BRIEF 1 => In the dataset excerpt rows, format the lines between the one holding "Pick the word is in the middle circle" and the one holding "pyautogui.click(x=377, y=231)", inclusive, as a numbered list with blank lines left out.

TEXT SECTION =>
════════

Been doing some research on this since this thread started a few weeks ago, and this morning I saw that there was a one day flash sale, which was enough to push me over the edge.

I just ordered a Camp Chef Model #PG24-ZG. This is the particular model that is sold exclusively at Dick's Sporting Goods and lands somewhere between Camp Chef's DLX 24 (which is what I was originally set on) and their SG-24.

I'm not really concerned with the "Slide and Grill" feature, which allows you to cook over "direct heat." All this really means is that there's a lever you can pull that exposes the firepot to allow for a more "direct" heat if you remove the drip tray. It still doesn't get hot enough to really sear anything. I'll still use a traditional gas or charcoal grill for grilling, but it's still nice to know that there's a feature that will allow this thing to get to 450-500 degrees if I want it to.

I went with this model because it has all of the features of the DLX 24, plus a bigger cooking surface, upgraded legs, and an extra probe thermometer included.

This will be my first pellet cooker, I'm excited about it. Link below:

https://www.dickssportinggoods.com/...ill-18ccfu24bttrplltxcfp/18ccfu24bttrplltxcfp
 
I can’t stop watching reviews of the RecTec pellet grills. I see a RT590 or RT700 in my future.
 
I pulled the trigger too. Also enticed by a sale.

I really wanted the Kamado Joe "Big Joe". That was my top choice. But....it was too heavy. I'm not getting any stronger, and I don't have easy access to man-muscles. So, I wanted something that I could move around more easily.

So, I went with this one:

https://greenmountaingrills.com/products/grills/prime-wifi/daniel-boone-ss-prime/

It will stay in it's box for the next 4 weeks, until after I move. Then assembly will be one of the first things I do after getting keys to the new house. Might a well have some BBQ going while we unpack!
 
I pulled the trigger too. Also enticed by a sale.

════════

Dataset excerpt
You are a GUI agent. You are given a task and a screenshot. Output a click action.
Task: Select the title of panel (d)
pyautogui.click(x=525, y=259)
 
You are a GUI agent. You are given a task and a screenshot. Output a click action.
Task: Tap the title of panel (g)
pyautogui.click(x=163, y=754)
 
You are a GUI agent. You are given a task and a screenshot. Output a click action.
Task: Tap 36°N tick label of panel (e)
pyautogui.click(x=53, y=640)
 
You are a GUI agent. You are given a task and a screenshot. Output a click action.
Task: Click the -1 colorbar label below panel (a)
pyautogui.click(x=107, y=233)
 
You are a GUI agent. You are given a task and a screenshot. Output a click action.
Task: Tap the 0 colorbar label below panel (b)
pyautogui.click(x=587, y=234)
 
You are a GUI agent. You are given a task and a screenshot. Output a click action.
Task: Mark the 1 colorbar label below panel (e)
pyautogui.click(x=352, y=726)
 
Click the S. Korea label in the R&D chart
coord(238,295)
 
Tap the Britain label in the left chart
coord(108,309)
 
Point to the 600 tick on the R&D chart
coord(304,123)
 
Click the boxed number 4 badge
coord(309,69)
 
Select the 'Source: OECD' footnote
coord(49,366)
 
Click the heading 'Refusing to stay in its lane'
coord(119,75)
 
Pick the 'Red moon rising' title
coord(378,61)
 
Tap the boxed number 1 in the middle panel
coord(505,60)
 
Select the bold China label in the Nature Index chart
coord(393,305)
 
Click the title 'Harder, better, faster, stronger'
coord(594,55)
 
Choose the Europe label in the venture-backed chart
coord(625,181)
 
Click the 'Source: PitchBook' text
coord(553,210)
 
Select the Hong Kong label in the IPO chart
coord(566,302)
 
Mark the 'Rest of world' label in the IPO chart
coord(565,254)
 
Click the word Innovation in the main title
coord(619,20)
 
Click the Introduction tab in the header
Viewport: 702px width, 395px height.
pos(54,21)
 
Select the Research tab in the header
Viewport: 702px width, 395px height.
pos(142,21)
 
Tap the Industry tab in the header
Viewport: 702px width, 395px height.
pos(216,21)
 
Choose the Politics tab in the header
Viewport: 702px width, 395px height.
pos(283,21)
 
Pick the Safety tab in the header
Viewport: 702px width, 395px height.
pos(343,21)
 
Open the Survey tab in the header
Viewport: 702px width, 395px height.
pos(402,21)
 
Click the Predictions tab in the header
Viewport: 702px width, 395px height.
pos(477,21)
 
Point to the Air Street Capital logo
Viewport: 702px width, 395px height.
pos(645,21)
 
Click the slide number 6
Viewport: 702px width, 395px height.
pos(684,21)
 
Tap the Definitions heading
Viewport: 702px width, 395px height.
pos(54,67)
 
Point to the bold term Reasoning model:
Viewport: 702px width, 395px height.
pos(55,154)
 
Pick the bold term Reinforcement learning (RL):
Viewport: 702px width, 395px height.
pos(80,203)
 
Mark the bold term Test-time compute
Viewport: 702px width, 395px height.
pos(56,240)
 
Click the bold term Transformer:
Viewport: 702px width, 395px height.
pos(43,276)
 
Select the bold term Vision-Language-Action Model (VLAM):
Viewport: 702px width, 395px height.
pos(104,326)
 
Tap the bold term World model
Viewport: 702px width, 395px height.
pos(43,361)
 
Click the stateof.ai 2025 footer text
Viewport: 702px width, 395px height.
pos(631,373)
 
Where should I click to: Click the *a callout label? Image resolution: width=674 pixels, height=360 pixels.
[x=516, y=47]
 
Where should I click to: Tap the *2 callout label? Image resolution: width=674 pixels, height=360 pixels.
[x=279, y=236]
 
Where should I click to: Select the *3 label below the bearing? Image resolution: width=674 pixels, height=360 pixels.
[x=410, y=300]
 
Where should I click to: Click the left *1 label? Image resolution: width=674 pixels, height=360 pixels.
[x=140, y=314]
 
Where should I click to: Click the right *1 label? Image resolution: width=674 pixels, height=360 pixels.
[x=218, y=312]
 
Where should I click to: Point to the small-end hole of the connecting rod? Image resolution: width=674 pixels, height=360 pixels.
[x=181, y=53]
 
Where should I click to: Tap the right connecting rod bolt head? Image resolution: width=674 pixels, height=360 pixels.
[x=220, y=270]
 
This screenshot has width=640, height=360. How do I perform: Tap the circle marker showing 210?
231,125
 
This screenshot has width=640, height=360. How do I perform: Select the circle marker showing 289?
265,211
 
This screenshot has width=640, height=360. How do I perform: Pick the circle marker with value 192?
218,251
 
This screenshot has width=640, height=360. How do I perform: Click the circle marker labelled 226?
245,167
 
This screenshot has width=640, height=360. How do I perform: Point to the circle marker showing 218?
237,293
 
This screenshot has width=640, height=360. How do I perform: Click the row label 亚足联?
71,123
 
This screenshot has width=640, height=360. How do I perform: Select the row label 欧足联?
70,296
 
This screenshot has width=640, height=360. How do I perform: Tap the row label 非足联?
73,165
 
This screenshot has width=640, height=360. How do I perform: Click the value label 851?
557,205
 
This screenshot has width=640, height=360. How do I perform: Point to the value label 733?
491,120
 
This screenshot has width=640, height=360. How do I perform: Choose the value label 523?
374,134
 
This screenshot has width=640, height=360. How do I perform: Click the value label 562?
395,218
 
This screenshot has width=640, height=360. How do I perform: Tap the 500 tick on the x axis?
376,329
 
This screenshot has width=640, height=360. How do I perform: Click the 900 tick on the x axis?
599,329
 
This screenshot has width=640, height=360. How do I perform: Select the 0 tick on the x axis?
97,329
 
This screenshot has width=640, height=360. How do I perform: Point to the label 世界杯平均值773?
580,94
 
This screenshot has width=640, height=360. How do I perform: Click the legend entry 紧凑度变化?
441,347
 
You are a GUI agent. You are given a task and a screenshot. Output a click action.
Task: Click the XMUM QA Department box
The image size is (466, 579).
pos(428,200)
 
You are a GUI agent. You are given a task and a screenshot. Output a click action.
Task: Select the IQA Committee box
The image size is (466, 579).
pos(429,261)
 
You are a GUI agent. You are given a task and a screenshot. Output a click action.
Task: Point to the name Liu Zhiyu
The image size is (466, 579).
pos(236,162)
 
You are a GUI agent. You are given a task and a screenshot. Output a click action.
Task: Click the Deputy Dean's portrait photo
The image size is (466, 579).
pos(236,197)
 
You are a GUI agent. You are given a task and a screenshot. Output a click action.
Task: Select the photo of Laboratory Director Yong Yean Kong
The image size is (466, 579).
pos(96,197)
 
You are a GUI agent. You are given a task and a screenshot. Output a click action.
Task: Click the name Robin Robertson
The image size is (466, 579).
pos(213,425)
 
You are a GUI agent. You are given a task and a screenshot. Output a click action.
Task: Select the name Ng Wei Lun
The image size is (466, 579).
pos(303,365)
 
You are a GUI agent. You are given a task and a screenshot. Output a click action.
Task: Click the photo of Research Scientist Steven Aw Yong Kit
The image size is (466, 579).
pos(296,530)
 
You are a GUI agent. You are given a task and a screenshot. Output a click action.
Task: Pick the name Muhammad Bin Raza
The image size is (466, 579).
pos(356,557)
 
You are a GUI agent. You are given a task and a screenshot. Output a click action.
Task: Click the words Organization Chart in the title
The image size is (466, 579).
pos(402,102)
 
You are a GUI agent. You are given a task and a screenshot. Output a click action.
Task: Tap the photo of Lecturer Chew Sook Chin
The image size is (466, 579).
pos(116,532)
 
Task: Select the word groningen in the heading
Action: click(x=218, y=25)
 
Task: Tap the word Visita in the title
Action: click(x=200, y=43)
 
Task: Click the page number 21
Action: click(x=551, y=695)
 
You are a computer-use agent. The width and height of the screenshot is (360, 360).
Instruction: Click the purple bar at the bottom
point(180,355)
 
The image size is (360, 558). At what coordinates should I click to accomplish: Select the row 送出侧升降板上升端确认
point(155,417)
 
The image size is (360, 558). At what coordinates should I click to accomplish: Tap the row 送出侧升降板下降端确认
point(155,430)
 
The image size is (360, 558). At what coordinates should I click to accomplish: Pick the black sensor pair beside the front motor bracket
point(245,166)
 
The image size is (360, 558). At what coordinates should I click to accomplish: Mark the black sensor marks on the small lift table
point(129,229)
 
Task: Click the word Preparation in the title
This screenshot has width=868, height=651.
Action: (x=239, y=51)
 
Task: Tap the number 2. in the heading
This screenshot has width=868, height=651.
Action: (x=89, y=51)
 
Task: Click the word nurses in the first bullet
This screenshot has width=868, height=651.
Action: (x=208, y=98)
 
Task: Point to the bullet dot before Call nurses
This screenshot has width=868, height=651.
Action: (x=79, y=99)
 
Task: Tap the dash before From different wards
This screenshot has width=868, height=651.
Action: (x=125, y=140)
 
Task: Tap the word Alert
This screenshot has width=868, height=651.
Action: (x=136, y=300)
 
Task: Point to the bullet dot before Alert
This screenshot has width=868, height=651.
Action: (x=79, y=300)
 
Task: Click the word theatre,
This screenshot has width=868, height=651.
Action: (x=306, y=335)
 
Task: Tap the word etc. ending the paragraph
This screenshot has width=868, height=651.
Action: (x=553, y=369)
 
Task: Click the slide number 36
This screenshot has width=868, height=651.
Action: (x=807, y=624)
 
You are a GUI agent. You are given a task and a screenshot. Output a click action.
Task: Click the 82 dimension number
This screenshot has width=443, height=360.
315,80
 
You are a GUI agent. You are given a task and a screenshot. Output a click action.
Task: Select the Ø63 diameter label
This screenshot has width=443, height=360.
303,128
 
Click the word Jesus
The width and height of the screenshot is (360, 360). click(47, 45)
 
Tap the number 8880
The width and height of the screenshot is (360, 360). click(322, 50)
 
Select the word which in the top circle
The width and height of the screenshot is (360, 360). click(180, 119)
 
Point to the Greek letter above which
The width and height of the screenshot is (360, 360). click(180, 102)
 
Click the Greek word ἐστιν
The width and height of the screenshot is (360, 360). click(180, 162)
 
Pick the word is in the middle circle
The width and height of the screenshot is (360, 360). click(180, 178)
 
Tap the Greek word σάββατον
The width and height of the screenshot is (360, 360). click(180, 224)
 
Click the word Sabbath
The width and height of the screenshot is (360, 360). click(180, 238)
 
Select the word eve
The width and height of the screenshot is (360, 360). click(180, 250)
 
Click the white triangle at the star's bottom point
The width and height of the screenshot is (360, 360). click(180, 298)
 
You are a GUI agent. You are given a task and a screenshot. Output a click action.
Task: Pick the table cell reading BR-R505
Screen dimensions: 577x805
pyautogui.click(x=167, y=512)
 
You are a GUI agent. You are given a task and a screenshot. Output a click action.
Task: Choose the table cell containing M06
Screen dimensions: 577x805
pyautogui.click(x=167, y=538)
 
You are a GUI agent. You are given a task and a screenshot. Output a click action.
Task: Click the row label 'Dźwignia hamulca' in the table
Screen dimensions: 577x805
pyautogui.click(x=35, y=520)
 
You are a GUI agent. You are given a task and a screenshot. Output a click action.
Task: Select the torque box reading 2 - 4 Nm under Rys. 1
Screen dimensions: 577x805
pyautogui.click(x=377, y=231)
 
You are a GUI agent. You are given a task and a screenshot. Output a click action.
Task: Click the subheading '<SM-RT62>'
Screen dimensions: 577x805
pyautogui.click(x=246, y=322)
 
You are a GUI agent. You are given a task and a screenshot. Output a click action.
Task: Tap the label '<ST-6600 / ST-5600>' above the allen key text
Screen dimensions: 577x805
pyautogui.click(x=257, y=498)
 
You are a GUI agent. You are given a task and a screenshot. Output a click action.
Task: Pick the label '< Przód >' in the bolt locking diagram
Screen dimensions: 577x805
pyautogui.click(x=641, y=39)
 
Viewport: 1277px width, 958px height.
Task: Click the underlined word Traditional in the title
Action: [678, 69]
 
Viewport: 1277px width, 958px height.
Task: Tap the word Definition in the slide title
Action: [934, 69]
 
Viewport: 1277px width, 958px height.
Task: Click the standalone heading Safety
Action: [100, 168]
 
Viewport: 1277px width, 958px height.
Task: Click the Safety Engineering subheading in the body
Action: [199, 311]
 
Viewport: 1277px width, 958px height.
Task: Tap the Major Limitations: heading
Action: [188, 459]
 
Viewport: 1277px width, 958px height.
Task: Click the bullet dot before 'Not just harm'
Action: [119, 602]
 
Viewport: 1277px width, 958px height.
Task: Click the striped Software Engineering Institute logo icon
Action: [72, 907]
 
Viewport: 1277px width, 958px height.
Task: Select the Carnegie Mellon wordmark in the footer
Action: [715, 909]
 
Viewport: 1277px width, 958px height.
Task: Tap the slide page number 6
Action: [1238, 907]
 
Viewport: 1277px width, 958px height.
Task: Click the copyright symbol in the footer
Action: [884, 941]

════════

BRIEF 2 => From the pellet grill posts, write out the passage between "It will stay" and "while we unpack!", inclusive, swapping "box" for "crate".

EXERCISE SOLUTION 1 =>
1. Pick the word is in the middle circle
2. The width and height of the screenshot is (360, 360). click(180, 178)
3. Tap the Greek word σάββατον
4. The width and height of the screenshot is (360, 360). click(180, 224)
5. Click the word Sabbath
6. The width and height of the screenshot is (360, 360). click(180, 238)
7. Select the word eve
8. The width and height of the screenshot is (360, 360). click(180, 250)
9. Click the white triangle at the star's bottom point
10. The width and height of the screenshot is (360, 360). click(180, 298)
11. You are a GUI agent. You are given a task and a screenshot. Output a click action.
12. Task: Pick the table cell reading BR-R505
13. Screen dimensions: 577x805
14. pyautogui.click(x=167, y=512)
15. You are a GUI agent. You are given a task and a screenshot. Output a click action.
16. Task: Choose the table cell containing M06
17. Screen dimensions: 577x805
18. pyautogui.click(x=167, y=538)
19. You are a GUI agent. You are given a task and a screenshot. Output a click action.
20. Task: Click the row label 'Dźwignia hamulca' in the table
21. Screen dimensions: 577x805
22. pyautogui.click(x=35, y=520)
23. You are a GUI agent. You are given a task and a screenshot. Output a click action.
24. Task: Select the torque box reading 2 - 4 Nm under Rys. 1
25. Screen dimensions: 577x805
26. pyautogui.click(x=377, y=231)

EXERCISE SOLUTION 2 =>
It will stay in it's crate for the next 4 weeks, until after I move. Then assembly will be one of the first things I do after getting keys to the new house. Might a well have some BBQ going while we unpack!